A DESIGN-SAVVY friend called. She had an appointment in the just-opened sales office of the Metal Shutter Houses, an 11-story condominium designed by the Japanese architect Shigeru Ban, in what is now West Chelsea.
I’m a big fan of Mr. Ban’s work. I love the way he uses ordinary materials to create sublime spaces. I have dreamed about living in the house in Tokyo he designed with its cloudlike billowing curtains. I was eager to see what he would come up with for a luxury building in Manhattan.
Mr. Ban’s project, at 524 West 19th Street, is being developed by Jeff Spiritos, the president of HEEA Development L.L.C., and Klemens Gasser, a Chelsea art dealer. It was still a hole in the ground when we visited, the site shoehorned between the IAC headquarters building by Frank Gehry (love that cool iceberg) and another glass-and-steel building by Annabelle Seldorf. The two buildings give that block of 19th Street a lunar feeling, which was heightened by the gray light of late autumn.
I hurried across the street to find my friend already looking at floor plans in the sales office. If I had been a serious buyer I would have been, too. The office had only been open a few days, but the units were going fast.

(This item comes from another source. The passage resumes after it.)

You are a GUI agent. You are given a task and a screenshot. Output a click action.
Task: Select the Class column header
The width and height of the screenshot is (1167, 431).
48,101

Inside, Madeline Hult, a sales director at the Corcoran Sunshine Marketing Group, was turning on the video that demonstrated the condo’s star turn: the series of retractable perforated metal shutters and big windows that allow the apartments to be wide open to the elements.
Love it, I thought. But I was also wary of power failures, and couldn’t help but wonder how practical it was to have those windows in a city with good weather only half of the year. But soon, my friend and I were being swept away by the sheer ingenuity of the scheme and the opening and closing, appearing and disappearing metal shutters in an extraordinary architectural ballet.

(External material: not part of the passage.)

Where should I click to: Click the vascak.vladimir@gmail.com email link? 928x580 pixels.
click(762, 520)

We were in a trance as Ms. Hult was describing walls that slipped away to disappear behind cabinets, 20-foot ceilings, staircases with glass banisters, radiant heat in the floors and the all-white kitchens and bathrooms sculptured out of Corian.
The project, in which Mr. Ban collaborated with the New York architect Dean Maltz, is, at least for me, a fantasy of modern living: a pure and yet high-tech space that can be open to the air and views. On the inside, nothing will interrupt the smoothness of the surfaces.

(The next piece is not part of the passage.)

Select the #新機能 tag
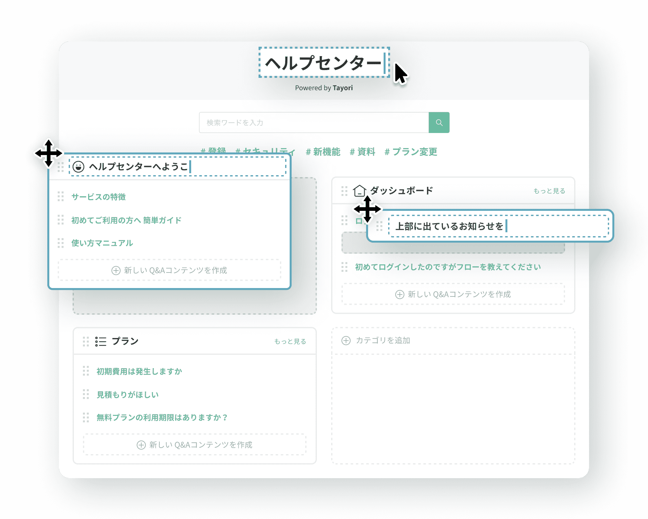This screenshot has width=648, height=519. [323, 152]
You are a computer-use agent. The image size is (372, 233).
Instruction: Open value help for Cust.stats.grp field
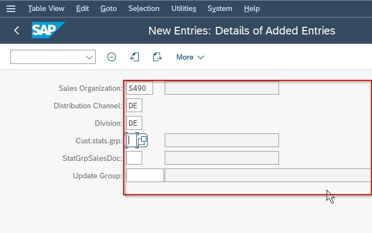[143, 141]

“Shigeru does not like to show air-conditioning ducts,” Ms. Hult said. Come to think of it, neither do I.
But actually living up to living here was another issue. The sky-high prices were, of course, a restraint. But strangely, so were the elegance, clarity and transparency of the spaces. I’m way too messy and too much of a collector; I’d sully the perfection of the rooms. On the other hand, maybe I was just being defensive.
Of the original eight units only two are still available: Unit 6 has 4,644 square feet and is a full-floor duplex with four bedrooms, five bathrooms, a library, a dining room and five private outdoor spaces. It has a price tag of $10.25 million. Unit 7 has 1,949 square feet of space with three bedrooms, three bathrooms and three outdoor spaces for $4.1 million.
The prices take one’s breath away, but my friend was still interested. She’s worried that she could only move in with a few pieces of clothing, and that her grandchildren would have to leave their toys at home.
But maybe if all goes well, she’ll invite me over.